*Aim of the exercise*
Write the next part of the forum thread on kiho and technique rules below, picking up right after its final post.

** Start Article **

Should read: "Additionally, techniques have prerequisites , special requirements that a character has to meet..."

Not sure if it's a typo, but the order of technique listings :

Air --> Earth --> Fire --> Water --> Void (if applicable)

Kiho is the only one that starts with Earth.

talking about Kiho, in the kiho technique chapter, it says you cannot reactivate a kiho which you already have the enhancement effect going on.

but then it says you can cancel a Kiho at any time. So you could basically just cancel the kiho, and recast the same kiho right away, during your turn.

then.. whats the point of exactly of saying that you cannot reactivate a kiho which you already have the enhancement effect going on ? i don't see an instance where having a kiho active would benefit itself if you recast it.

Edited by Avatar111

Apparently, THAT was the section when they decided to make sure there was no technical reading-derived abuses. Take a look at Earth Needs No Eyes, and realise that, without that caveat, you could (very, very, very, very, VERY technically) just keep casting it for infinite Vigilance.

5 minutes ago, JBento said:

Apparently, THAT was the section when they decided to make sure there was no technical reading-derived abuses. Take a look at Earth Needs No Eyes, and realise that, without that caveat, you could (very, very, very, very, VERY technically) just keep casting it for infinite Vigilance.

dont have the book now, but if you keep casting it then the moment you cast (activate it) it cancel the previous effect you had. doesnt matter at all if it is the same kiho. or i dont understand why it would.

Just now, Avatar111 said:

dont have the book now, but if you keep casting it then the moment you cast (activate it) it cancel the previous effect you had. doesnt matter at all if it is the same kiho. or i dont understand why it would.

Except in this case, it would be the SAME effect (the enhancement of Earth Needs No Eyes). It would just... stack with itself. Except it won't, because they don't let you cast it while the enhancement is up.

As I said, THIS was apparently the part that someone decided they really needed to curb extreme technical readings of it, and not, say, Wait in Water stance, which you don't even need to be that technical at. Maybe different people proofread different parts of the book? I dunno.

Or maybe there's something I'm missing that makes that rule extremely important in some other case.

1 minute ago, JBento said:

Except in this case, it would be the SAME effect (the enhancement of Earth Needs No Eyes). It would just... stack with itself. Except it won't, because they don't let you cast it while the enhancement is up.

As I said, THIS was apparently the part that someone decided they really needed to curb extreme technical readings of it, and not, say, Wait in Water stance, which you don't even need to be that technical at. Maybe different people proofread different parts of the book? I dunno.

Or maybe there's something I'm missing that makes that rule extremely important in some other case.

yeah, i suppose. still, if casting/activating a kiho always cancel all previous effects of enhancements you had. but ok, its probably there for one or two edge cases I have not figured out yet.

btw, togashi monk looks extremely strong. read the kihos yesterday and it is pretty badass. some are even a bit scary strong like the "body is an anvil", and the one that dmg weapons/armor. you cast that every round you basically destroy any weapons you want just by having decent rolls.

On 10/21/2018 at 11:38 AM, AtoMaki said:

Again, it is not a condition. There is no rule against wielding a weapon in a non-existing grip because normally, you can choose only between the available grips.

** End Article **
** Start Recorded information **

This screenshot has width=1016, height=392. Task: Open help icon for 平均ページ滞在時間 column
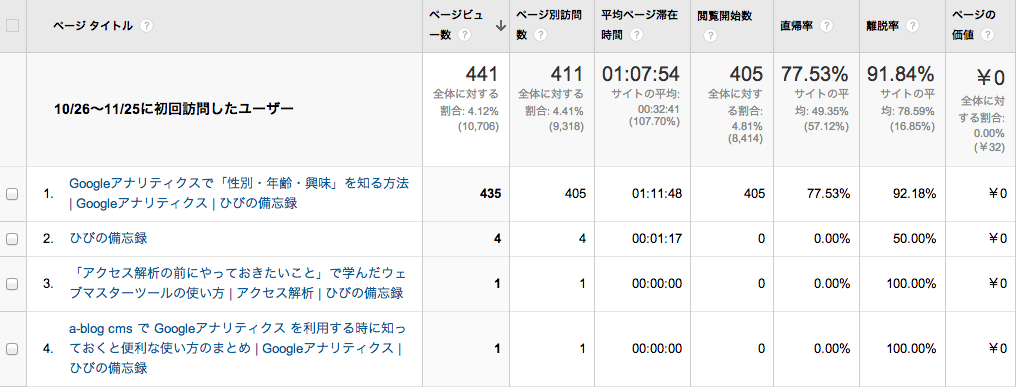[x=636, y=36]
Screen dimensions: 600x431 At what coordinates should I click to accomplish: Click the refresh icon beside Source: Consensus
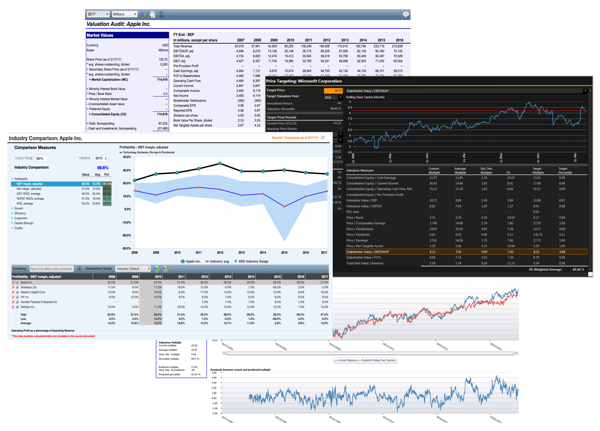(323, 139)
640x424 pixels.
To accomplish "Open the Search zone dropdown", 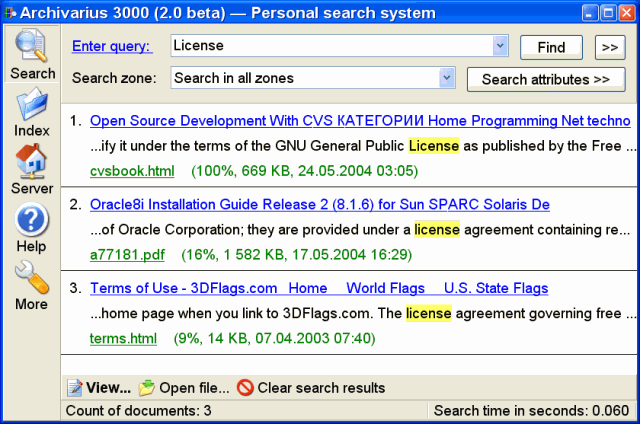I will pyautogui.click(x=447, y=78).
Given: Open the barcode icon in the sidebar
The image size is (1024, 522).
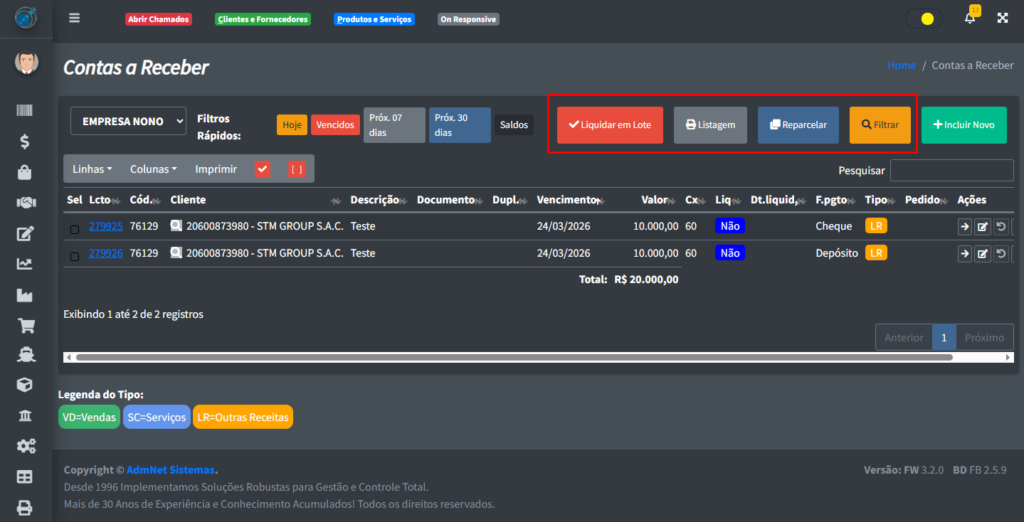Looking at the screenshot, I should coord(25,112).
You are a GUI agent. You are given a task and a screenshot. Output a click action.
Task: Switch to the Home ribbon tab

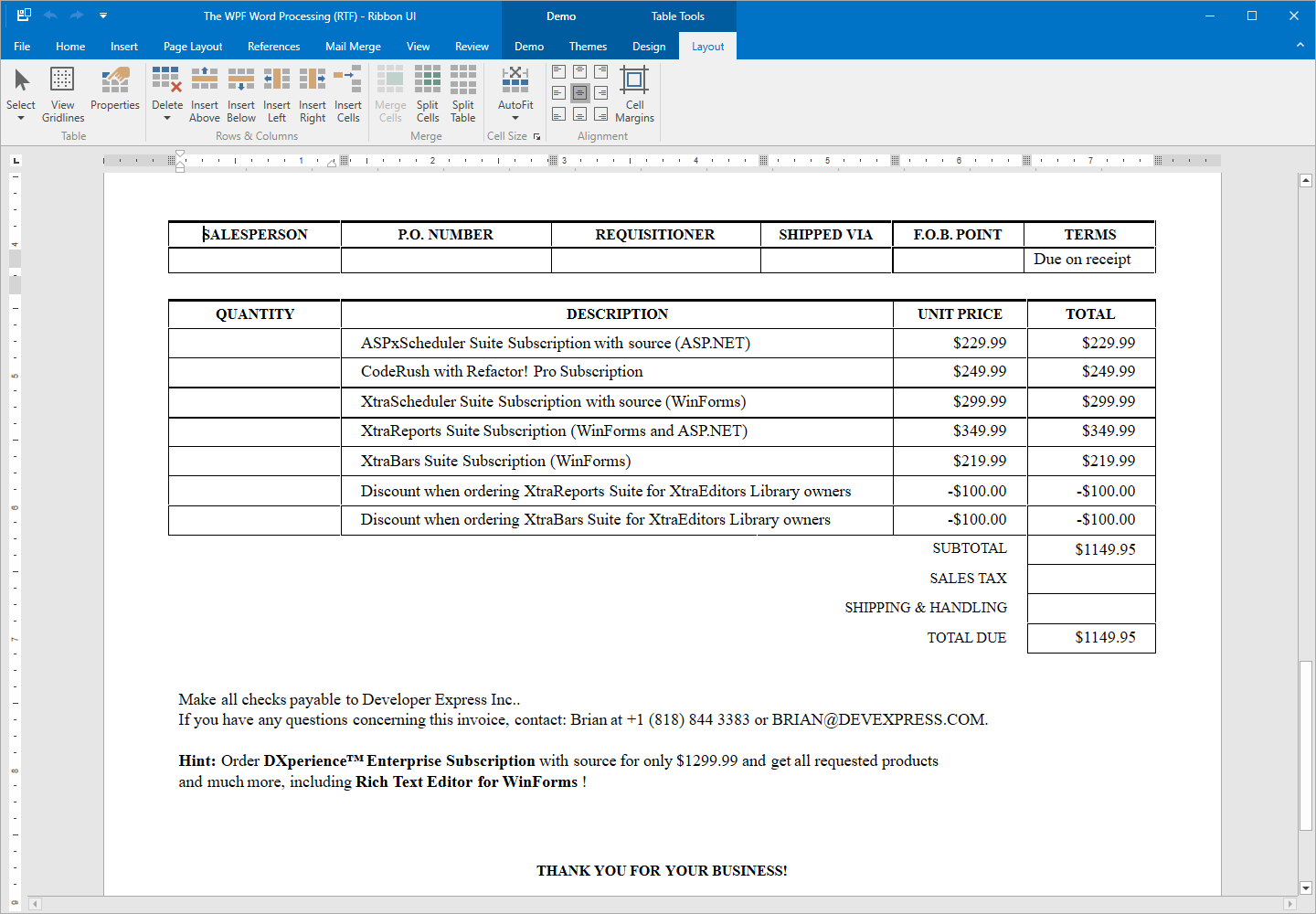pos(70,46)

** End Recorded information **

*Expected output*
And it is not as stupid as you think. Rising Blade is a stupid, but Crossing Blade has some good synergy with the naginata and can be very useful for a fluffy naginata duelist character.

If the kata were called Rising Blade and Crossing Blade, I would agree a naginata would be viable. However, their actual names are Iaijutsu: Rising Blade and Iaijutsu: Crossing Blade. Iaijutsu is specifically the art of drawing a sword and attacking in the same motion. It can not be done with anything other than a sword. Realistically, 98% of all iaijutsu techniques are performed solely with a katana. The wakizashi is really the only potential substitute. Honestly, even the no-dachi is incompatible with iaijutsu/iaido, and there is definitely no way you can perform iaijutsu with any type of polearm.

14 minutes ago, TalosX said:

If the kata were called Rising Blade and Crossing Blade, I would agree a naginata would be viable. However, their actual names are Iaijutsu: Rising Blade and Iaijutsu: Crossing Blade. Iaijutsu is specifically the art of drawing a sword and attacking in the same motion. It can not be done with anything other than a sword. Realistically, 98% of all iaijutsu techniques are performed solely with a katana. The wakizashi is really the only potential substitute. Honestly, even the no-dachi is incompatible with iaijutsu/iaido, and there is definitely no way you can perform iaijutsu with any type of polearm.

Sure there is. Get yourself a Razor-Edged bisento, either with luck at character creation or forging one.

5 minutes ago, JBento said:

Sure there is. Get yourself a Razor-Edged bisento, either with luck at character creation or forging one.

you're pushing it Bento! sure it "would work" but make it so all "iaijutsu" techniques can only be done with katana or wakisashi (and maybe knife) instead of "razor-edged". houserule it for logical reason! because why, why did somebody thought putting "razor-edged" as the requirement made sense.

Edited by Avatar111
2 minutes ago, JBento said:

Sure there is. Get yourself a Razor-Edged bisento, either with luck at character creation or forging one.

I can assure you, their is no such thing as an iaijutsu technique for a bisento. If you walked into an iaido dojo and said you wanted to learn using a bisento, they'll tell you to look into naginatajutsu (polearm martial arts).

1 minute ago, TalosX said:

I can assure you, their is no such thing as an iaijutsu technique for a bisento. If you walked into an iaido dojo and said you wanted to learn using a bisento, they'll tell you to look into naginatajutsu (polearm martial arts).

sure. I forgot to read the chapter about Iaido Dojos.

then why not just put iaijutsu technique requirement as katana or wakisashi instead of razor-edged ?

because right now, it sure does work with a scimitar too. and don't tell my unibro player that it doesnt!

4 minutes ago, TalosX said:

I can assure you, their is no such thing as an iaijutsu technique for a bisento. If you walked into an iaido dojo and said you wanted to learn using a bisento, they'll tell you to look into naginatajutsu (polearm martial arts).

I can assure you there IS such a thing for Iaijutsu technicques with Razor-Edged weapons, MAYBE provided they can be gripped in one hand because this book hasn't been proofread worth a ****. In fact, there's TWO such things, and they're right there in page 179.

Just now, Avatar111 said:

sure. I forgot to read the chapter about Iaido Dojos.

then why not just put iaijutsu technique requirement as katana or wakisashi instead of razor-edged ?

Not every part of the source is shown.